Mit neu entwickelten semi-transparenten Mikrodisplays will das Fraunhofer-Institut IPMS kompaktere, leichtere und zugleich bessere AR-/VR-Brillen ermöglichen und den Geräten so zu mehr Akzeptanz bei den Nutzern verhelfen.
Das Interesse an AR- und VR-Anwendungen wächst beständig. Wenn auch nicht in der breiten Masse und den Büros, wie von einigen Anbietern erträumt, so haben sie sich doch in vielen Nischen wie Industrie, Anlagentechnik, Wartung und Bildung, einen festen Platz erarbeitet. Selbst Apple erachtet den Markt als zukunftsträchtig und hat mit seiner Vision Pro das Interesse an AR- und VR-Anwendungen weiter angefacht. Dabei zeigt gerade die Apple-Brille bei allem technischen Fortschritt allzu deutlich einige der größten Mankos dieser Geräteklasse auf: Klobige und abgeschlossene Skibrillen-Aufbauten, deren Displays technologisch zu wünschen übrig lassen und die Realität verfremden. Das schränkt den Trage- und Nutzungskomfort und damit die Akzeptanz der Anwender erheblich ein.
Der Einfluss der Displays geht dabei weit über die reine Darstellungsqualität hinaus. Zwar bringen die aktuell verbauten OLED-Mikrodisplays eine gute Auflösung und flüssige Darstellungsqualität mit, allerdings sind sie aufgrund ihrer siliziumbasierten Technologie nicht durchsichtig. Um den Träger nicht von seiner Umwelt abzuschneiden, müssen AR-Brillen und -Geräte das real gesehene Bild deshalb extra erfassen und mit einem sogenannten »optical combiner« mit den virtuellen Bildern verschmelzen. Das jedoch erfordert ein komplexes optisches System sowie entsprechende Software und Rechenleistung, was sich negativ auf gleich mehrere elementare Faktoren wie Größe, Gewicht und optische Effizienz des Gesamtsystems auswirkt. Aktuelle optische See-through Near-to-Eye-Anzeigen (NTE) in Augmented-Reality-Geräten versuchen das Problem des Formfaktors über verschiedene technische Ansätze wie etwa die Einkopplung von Bildern aus nicht transparenten Bildgebern in Wellenleiter- oder Faltelementoptiken zu lösen.

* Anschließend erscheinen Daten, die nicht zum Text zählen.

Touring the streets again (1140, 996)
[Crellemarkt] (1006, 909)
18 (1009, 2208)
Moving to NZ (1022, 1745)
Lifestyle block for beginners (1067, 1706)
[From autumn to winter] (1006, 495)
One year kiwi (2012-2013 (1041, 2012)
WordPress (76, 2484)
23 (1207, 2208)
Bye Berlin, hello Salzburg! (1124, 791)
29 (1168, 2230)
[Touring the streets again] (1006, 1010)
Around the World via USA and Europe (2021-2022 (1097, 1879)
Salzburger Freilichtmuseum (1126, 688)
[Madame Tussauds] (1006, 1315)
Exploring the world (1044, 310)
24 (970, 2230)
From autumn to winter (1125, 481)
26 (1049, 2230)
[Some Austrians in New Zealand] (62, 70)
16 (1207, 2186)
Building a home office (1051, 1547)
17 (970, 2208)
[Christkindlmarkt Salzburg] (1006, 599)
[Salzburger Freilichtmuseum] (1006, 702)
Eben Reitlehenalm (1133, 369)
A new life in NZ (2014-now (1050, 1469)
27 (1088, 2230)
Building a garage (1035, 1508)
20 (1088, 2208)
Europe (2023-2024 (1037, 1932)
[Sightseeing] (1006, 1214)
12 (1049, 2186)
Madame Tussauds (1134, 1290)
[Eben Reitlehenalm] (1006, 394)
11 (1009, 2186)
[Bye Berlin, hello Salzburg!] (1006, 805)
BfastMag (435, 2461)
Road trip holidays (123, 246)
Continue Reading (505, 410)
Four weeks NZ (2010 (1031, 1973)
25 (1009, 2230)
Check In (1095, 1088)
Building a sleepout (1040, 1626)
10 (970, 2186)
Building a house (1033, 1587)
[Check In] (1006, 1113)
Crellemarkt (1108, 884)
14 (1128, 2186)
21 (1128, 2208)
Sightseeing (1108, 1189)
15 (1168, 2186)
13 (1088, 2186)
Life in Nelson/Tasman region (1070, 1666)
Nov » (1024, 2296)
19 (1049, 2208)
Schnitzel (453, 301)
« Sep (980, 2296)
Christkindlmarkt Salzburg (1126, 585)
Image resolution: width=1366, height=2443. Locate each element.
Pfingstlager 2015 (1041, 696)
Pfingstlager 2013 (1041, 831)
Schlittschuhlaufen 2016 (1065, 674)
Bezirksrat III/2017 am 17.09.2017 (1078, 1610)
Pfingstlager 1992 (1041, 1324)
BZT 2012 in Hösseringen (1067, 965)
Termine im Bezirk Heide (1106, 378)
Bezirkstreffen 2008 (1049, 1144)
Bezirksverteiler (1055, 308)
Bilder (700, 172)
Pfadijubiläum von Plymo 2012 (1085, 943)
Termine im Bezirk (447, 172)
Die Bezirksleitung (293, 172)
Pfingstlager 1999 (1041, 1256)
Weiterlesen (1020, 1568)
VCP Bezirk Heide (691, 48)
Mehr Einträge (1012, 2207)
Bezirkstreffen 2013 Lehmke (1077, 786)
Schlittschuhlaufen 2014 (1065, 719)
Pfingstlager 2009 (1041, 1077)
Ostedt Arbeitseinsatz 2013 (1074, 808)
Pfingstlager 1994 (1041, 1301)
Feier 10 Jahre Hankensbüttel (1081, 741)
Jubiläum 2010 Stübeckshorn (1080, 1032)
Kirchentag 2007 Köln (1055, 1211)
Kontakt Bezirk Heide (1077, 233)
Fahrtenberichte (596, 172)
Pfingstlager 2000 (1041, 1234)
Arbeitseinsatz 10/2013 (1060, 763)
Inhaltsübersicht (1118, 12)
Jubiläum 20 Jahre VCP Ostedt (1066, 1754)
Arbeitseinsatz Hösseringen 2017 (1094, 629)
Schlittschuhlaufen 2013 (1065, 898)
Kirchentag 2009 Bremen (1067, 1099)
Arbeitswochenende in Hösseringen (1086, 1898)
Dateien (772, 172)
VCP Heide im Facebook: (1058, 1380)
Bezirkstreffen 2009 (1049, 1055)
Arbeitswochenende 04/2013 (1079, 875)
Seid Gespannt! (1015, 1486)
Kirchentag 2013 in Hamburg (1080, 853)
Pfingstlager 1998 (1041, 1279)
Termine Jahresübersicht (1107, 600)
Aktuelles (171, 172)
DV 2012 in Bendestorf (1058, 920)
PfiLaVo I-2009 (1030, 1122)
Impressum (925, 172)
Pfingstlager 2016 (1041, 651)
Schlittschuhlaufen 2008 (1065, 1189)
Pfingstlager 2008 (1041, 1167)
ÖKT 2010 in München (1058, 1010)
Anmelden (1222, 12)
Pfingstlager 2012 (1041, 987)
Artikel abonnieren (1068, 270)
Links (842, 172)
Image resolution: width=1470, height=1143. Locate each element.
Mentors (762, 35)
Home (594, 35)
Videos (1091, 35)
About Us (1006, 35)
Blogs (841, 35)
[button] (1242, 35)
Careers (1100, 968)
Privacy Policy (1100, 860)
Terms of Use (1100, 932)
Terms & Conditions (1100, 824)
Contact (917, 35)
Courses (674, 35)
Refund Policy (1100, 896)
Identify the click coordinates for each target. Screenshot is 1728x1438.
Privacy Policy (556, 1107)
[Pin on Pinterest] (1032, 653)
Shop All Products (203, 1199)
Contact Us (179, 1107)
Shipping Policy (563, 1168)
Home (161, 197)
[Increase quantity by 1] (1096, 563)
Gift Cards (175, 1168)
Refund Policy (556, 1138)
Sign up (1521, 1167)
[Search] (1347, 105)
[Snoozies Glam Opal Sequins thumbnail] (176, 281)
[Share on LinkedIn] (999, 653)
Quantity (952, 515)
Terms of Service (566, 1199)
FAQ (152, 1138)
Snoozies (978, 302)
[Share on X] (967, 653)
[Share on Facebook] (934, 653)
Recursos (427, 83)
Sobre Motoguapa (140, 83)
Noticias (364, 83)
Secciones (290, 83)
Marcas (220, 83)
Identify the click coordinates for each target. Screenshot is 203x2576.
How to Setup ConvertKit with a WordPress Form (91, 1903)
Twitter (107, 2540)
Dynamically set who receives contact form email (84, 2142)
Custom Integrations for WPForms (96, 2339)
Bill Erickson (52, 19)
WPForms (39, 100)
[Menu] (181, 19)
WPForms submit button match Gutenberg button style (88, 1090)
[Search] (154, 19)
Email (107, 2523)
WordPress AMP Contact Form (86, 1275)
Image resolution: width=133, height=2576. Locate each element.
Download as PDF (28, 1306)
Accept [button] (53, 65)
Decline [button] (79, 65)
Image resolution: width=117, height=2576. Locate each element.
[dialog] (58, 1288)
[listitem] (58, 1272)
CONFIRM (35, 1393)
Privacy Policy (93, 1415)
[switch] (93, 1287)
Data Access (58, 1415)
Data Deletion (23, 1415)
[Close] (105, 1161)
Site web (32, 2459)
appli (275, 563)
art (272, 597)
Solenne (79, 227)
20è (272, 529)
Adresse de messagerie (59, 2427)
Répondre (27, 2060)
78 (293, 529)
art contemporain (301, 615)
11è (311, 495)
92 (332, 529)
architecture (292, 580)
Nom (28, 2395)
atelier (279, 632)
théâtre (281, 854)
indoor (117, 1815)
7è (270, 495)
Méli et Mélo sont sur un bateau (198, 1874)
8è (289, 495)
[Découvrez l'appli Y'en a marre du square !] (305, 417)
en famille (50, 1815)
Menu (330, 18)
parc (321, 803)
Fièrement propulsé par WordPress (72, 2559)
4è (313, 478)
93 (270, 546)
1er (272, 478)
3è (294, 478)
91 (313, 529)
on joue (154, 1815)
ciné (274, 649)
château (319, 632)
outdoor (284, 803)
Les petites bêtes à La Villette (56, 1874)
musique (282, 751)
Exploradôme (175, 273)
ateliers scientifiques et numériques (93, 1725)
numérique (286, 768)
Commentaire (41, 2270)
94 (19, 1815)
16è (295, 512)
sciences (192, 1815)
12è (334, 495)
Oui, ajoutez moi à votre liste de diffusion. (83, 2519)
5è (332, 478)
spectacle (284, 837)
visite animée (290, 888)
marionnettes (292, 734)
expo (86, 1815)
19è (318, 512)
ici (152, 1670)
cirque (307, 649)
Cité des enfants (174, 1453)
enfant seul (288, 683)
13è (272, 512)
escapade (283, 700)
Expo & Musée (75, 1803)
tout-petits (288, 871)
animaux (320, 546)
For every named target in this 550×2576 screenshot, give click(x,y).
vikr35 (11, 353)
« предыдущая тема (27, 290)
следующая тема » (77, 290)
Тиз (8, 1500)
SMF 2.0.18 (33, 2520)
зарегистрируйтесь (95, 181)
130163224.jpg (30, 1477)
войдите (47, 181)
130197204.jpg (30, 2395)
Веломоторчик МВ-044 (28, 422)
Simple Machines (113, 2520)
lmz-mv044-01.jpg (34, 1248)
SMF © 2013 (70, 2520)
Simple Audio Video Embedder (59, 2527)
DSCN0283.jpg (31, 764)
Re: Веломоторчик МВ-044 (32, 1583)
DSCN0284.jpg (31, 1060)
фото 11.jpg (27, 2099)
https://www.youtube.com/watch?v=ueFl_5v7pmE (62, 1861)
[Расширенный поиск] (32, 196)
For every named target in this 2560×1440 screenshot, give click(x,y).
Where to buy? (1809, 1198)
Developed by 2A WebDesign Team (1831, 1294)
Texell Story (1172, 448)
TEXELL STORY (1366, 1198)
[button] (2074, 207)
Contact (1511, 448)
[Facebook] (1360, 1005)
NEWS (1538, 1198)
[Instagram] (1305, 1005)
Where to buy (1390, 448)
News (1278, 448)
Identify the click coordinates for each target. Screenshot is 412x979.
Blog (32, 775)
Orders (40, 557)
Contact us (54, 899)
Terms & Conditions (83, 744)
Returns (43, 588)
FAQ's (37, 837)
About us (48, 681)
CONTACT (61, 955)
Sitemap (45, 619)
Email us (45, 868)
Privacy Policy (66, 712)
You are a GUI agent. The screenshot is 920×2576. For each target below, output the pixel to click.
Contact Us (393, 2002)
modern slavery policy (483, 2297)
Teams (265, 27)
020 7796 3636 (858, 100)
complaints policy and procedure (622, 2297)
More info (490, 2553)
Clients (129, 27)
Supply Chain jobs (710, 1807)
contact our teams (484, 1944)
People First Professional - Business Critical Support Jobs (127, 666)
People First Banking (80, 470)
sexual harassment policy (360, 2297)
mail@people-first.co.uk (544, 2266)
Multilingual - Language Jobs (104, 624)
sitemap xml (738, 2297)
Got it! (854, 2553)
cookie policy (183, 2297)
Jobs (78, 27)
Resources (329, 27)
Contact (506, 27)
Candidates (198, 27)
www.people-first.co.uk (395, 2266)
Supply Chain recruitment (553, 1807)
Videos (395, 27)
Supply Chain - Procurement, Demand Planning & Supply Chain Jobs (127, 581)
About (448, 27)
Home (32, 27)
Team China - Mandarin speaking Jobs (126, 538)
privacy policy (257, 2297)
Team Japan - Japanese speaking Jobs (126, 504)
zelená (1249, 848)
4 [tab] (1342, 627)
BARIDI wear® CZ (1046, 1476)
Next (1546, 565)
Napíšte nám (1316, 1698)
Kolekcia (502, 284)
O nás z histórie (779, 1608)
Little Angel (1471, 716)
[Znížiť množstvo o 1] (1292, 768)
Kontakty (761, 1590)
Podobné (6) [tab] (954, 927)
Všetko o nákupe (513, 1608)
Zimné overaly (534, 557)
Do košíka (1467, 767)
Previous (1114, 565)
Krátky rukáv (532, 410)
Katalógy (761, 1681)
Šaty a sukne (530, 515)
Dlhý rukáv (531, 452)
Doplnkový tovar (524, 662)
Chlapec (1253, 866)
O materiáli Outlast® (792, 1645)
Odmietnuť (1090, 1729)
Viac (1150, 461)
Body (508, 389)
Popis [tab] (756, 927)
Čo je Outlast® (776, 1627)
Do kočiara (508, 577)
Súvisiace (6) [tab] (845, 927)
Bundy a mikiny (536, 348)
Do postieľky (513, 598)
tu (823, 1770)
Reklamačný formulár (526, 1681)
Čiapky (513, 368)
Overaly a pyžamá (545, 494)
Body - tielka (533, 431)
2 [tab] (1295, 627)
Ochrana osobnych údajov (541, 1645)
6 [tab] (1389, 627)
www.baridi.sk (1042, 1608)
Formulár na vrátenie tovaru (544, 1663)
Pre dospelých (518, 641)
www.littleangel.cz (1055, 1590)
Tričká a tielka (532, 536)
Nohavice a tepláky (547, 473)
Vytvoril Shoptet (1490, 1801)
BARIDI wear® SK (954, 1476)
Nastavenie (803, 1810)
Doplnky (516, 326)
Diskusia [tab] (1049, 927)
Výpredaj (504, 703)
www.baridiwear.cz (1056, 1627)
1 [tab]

Einen effizienteren Ansatz um diese neuralgischen Punkte bei AR-Geräten und anderen Anwendungsgebieten in den Griff zu bekommen, soll künftig eine neue Technologie des Fraunhofer-Instituts für Photonische Mikrosysteme (IPMS) bieten. Als Lösung für die beschriebenen Probleme haben die Forscher im Rahmen des Projektes »Hochperformante transparente und biegbare Mikro-Elektronik für photonische und optische Anwendungen« (HOT) ein semi-transparentes OLED-Mikrodisplay entwickelt. Dieses basiert auf der neu entwickelten semi-transparenten OLED-auf-Silizium-Mikrodisplay-Technologie und bietet den Forschern zufolge innovative Möglichkeiten für das optische Design schlanker, augennaher Optiken, die deutlich leichter, kompakter und sparsamer als herkömmliche combiner-basierte optische NTE-Systeme sind. Basis dieser neuen Displays sind fortschrittliche Silizium-CMOS-Prozesse, die auf Silizium-auf-Isolator-Wafern (SOI) angewendet werden. Ein wesentlicher Vorteil dieser Verfahren ist, dass damit sehr dünne Schaltkreise implementiert werden können.
»Mit Hilfe eines spezifischen IC-Designs und eines geeigneten Prozessablaufs wird die Übertragung auf einen Glaswafer und dadurch die Herstellung semitransparenter Mikrodisplays möglich«, führt Philipp Wartenberg, Gruppenleiter IC- und Systemdesigns am Fraunhofer IPMS, aus. Das ermöglicht Designs, bei denen Mikrooptiken direkt auf dem Chip integriert werden. Indem das transparente Mikrodisplay selbst zum optischen Kombi-Element wird, schrumpft das optische System erheblich und die optische Effizienz verbessert sich. Dass das funktioniert, beweist ein entsprechender Technologiedemonstrator des IPMS. Zudem sehen die Forscher das Potenzial dieser Technologie noch lange nicht ausgereizt und hoffen nach internen Technologiestudien beispielsweise darauf, künftig auch Transparenzen von mehr als 50 Prozent realisieren zu können.